Windows Sandbox was added as a feature to Windows 10 with the May 2019 Update (version 1903). Every time you start Sandbox, it creates a Virtual Machine with a clean install of Windows 10. When you shut it down, the image is erased. This makes it an ideal environment for testing untrusted applications, links, and emails.
To enable Windows Sandbox, first make sure you have the minimum requirements:
- Windows 10 Pro or Enterprise, version 1903.
- Hardware virtualization enabled in your BIOS
- At least 2 CPU cores
- 4 GB of memory
- 1 GB of available disk space
Once the minimum requirements are met, click Start, then find ‘Turn Windows Features On or Off”. Select the Windows Sandbox feature and click Ok. Reboot when prompted.
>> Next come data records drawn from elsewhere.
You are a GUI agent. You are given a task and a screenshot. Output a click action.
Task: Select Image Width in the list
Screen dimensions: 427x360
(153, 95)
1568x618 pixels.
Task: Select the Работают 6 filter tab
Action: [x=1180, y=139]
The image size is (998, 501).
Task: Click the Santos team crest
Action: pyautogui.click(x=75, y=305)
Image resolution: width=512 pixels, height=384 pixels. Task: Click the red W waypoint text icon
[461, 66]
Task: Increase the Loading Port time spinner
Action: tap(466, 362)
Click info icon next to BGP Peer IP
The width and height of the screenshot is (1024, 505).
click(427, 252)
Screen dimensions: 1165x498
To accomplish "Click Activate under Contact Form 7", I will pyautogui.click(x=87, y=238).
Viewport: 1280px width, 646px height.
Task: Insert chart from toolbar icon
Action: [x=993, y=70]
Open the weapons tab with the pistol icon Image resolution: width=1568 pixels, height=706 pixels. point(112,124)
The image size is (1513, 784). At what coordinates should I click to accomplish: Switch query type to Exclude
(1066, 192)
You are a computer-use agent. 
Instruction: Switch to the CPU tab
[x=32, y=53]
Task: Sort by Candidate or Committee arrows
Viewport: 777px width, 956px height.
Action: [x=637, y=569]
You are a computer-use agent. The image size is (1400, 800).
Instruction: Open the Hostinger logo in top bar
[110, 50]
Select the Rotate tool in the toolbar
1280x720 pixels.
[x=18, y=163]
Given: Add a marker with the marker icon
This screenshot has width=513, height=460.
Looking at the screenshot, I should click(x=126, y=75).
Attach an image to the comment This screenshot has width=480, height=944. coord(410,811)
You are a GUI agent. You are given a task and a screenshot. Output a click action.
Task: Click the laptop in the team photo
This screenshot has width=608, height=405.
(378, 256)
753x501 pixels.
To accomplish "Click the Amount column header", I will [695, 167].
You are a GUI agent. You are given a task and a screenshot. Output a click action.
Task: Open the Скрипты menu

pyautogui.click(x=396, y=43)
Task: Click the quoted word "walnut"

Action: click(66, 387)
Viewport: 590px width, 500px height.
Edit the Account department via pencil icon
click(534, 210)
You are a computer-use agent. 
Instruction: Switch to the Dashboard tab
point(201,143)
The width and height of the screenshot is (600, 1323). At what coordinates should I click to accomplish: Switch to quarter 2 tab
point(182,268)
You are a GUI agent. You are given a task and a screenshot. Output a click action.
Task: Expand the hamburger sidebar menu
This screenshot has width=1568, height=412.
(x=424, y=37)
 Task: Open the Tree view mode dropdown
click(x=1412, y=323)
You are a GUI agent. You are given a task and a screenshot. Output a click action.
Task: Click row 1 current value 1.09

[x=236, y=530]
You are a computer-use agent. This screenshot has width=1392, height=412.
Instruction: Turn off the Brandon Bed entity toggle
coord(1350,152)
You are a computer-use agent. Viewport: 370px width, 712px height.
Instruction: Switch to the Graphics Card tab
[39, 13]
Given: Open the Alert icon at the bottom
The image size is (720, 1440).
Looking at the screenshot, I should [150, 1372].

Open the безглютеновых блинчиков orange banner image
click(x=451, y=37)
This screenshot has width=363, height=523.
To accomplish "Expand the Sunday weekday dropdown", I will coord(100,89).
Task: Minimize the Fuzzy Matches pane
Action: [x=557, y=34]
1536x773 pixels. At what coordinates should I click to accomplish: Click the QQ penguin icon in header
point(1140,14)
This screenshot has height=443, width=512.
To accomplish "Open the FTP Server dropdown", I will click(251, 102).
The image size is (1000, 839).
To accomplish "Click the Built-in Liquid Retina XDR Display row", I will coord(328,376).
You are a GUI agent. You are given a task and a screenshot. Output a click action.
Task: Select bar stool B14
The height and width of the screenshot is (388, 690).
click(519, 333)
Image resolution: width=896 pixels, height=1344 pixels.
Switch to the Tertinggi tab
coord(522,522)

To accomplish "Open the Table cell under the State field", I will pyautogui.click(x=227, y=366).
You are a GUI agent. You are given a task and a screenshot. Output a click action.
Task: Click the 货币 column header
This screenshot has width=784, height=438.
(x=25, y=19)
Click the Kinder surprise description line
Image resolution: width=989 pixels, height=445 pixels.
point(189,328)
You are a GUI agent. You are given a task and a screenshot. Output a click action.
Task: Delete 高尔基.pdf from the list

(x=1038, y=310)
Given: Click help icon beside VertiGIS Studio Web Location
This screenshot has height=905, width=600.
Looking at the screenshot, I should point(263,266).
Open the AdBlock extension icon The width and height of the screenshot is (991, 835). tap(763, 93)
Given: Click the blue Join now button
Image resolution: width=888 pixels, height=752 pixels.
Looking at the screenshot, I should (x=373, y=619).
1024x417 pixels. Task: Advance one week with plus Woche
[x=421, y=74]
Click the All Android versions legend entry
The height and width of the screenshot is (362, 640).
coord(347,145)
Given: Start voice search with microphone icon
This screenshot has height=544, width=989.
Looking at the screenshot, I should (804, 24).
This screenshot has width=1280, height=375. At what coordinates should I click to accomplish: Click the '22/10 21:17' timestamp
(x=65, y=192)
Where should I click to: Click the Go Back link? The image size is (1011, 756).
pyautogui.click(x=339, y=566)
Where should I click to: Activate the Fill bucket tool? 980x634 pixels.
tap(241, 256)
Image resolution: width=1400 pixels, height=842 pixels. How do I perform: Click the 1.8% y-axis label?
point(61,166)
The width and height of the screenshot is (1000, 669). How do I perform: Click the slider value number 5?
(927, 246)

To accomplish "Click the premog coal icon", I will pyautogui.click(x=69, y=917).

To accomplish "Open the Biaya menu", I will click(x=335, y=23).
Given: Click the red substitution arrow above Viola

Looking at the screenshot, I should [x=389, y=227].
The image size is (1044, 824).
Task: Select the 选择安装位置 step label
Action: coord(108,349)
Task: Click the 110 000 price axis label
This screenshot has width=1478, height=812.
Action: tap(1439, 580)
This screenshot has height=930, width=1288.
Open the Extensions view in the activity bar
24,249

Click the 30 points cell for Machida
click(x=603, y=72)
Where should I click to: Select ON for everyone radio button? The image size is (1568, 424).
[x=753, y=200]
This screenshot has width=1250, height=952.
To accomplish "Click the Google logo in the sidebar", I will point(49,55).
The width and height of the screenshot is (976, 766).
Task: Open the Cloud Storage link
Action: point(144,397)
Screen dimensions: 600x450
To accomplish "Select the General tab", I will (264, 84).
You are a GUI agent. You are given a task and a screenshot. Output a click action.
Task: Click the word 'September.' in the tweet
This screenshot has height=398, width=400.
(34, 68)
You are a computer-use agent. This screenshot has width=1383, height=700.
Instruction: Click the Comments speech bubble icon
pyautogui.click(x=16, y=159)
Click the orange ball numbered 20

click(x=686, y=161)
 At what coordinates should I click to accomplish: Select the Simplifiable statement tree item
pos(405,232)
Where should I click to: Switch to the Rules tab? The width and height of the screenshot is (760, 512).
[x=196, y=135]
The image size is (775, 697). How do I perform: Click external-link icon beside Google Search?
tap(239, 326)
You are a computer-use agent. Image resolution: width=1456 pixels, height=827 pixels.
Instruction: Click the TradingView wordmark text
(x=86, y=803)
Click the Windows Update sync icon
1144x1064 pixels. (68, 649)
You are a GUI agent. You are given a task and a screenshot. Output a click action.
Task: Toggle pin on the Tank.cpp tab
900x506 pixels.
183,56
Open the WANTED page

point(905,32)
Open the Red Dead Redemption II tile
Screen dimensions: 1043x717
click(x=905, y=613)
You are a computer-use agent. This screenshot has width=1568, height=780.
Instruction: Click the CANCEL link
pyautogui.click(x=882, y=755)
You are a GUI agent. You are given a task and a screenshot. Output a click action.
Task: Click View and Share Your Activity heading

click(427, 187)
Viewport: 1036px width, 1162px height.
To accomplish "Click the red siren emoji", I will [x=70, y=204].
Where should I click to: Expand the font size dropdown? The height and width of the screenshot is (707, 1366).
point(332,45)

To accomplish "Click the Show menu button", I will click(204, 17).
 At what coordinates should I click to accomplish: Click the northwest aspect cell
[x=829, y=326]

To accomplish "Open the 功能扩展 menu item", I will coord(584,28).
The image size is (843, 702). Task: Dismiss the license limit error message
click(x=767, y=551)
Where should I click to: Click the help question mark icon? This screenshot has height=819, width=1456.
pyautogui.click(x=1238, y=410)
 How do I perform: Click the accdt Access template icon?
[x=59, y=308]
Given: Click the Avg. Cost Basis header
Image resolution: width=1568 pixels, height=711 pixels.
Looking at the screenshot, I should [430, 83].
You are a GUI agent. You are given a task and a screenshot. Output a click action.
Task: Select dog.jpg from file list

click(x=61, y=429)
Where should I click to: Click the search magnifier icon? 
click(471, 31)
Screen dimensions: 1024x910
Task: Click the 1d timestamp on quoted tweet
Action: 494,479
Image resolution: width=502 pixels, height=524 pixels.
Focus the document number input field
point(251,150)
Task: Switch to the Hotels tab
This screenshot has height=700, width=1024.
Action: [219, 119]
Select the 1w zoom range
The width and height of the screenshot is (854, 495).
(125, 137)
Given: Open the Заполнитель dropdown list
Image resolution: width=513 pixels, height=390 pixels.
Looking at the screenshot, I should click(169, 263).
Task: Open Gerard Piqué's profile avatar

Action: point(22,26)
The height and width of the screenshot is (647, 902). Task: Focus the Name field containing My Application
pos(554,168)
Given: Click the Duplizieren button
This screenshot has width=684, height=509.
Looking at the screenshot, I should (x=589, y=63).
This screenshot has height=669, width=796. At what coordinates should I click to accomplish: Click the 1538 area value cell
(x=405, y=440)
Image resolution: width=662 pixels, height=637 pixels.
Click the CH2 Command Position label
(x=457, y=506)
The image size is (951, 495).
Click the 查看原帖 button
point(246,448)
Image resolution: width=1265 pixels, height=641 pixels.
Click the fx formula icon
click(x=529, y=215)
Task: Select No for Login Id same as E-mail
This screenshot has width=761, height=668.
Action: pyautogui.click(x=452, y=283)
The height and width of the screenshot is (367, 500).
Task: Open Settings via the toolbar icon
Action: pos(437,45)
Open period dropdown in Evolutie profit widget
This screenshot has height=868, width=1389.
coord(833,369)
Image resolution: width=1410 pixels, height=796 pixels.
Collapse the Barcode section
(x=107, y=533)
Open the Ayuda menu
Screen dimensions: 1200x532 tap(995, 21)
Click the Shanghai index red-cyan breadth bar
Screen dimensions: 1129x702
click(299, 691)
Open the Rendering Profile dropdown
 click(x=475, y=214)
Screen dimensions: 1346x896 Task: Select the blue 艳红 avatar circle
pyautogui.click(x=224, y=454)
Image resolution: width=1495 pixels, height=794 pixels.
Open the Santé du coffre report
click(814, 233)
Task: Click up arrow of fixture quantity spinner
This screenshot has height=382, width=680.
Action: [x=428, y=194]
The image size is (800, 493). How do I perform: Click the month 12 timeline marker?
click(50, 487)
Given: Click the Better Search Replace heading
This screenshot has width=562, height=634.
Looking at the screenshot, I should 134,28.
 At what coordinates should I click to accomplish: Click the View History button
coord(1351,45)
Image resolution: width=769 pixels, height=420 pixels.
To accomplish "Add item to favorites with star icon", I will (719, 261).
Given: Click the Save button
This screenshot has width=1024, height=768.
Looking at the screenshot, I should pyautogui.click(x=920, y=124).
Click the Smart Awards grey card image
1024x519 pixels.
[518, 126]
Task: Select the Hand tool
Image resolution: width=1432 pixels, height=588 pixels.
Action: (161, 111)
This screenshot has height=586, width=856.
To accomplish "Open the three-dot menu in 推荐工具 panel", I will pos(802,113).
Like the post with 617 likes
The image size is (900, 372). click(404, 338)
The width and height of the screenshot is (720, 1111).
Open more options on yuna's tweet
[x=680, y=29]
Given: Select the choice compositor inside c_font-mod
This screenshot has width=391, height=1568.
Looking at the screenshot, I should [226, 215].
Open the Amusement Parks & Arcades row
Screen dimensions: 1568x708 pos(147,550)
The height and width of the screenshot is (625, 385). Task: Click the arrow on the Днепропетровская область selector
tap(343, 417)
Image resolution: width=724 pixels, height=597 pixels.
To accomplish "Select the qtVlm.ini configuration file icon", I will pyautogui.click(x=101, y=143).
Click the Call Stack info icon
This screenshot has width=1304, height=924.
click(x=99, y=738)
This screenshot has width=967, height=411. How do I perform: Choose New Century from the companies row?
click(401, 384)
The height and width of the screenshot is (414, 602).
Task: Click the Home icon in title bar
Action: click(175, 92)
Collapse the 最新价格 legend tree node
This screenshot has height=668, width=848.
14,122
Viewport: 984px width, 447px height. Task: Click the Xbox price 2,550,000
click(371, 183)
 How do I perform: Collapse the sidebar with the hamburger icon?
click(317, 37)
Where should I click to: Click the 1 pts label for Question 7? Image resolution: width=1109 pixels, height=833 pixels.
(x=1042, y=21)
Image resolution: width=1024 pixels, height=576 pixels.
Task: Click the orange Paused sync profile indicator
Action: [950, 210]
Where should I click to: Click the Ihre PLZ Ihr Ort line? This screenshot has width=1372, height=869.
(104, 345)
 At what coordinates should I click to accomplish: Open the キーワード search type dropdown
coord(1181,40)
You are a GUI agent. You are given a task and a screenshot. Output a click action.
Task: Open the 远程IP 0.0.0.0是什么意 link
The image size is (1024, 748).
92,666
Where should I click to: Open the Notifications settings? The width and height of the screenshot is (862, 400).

To use Windows Sandbox, click Start, search for the Windows Sandbox icon and click on it. A new VM will start. Depending on your hardware, it will take between a few seconds and a minute or two.
For testing emails, I use the included Microsoft Edge browser to open Outlook Web Access. Then I can access the questionable email and evaluate it. If there’s a link involved, I can open the link without fear of lasting virus infections. In many cases, they are phishing emails that lead to fake login screens. Once I see such a login screen, I can confirm that the email is not legitimate and let the end-user know. Make sure not to enter any credentials beyond your initial OWAW login.
You can also copy & paste files (but not drag/drop) from your physical machine into the Sandbox VM. This makes it easy to test questionable software applications. You could even install your preferred anti-virus application in the Sandbox for testing websites or applications.
Once you are done testing within the VM, click the top right X to close it. Lastly, click Ok in the confirmation window, and the VM will be permanently erased.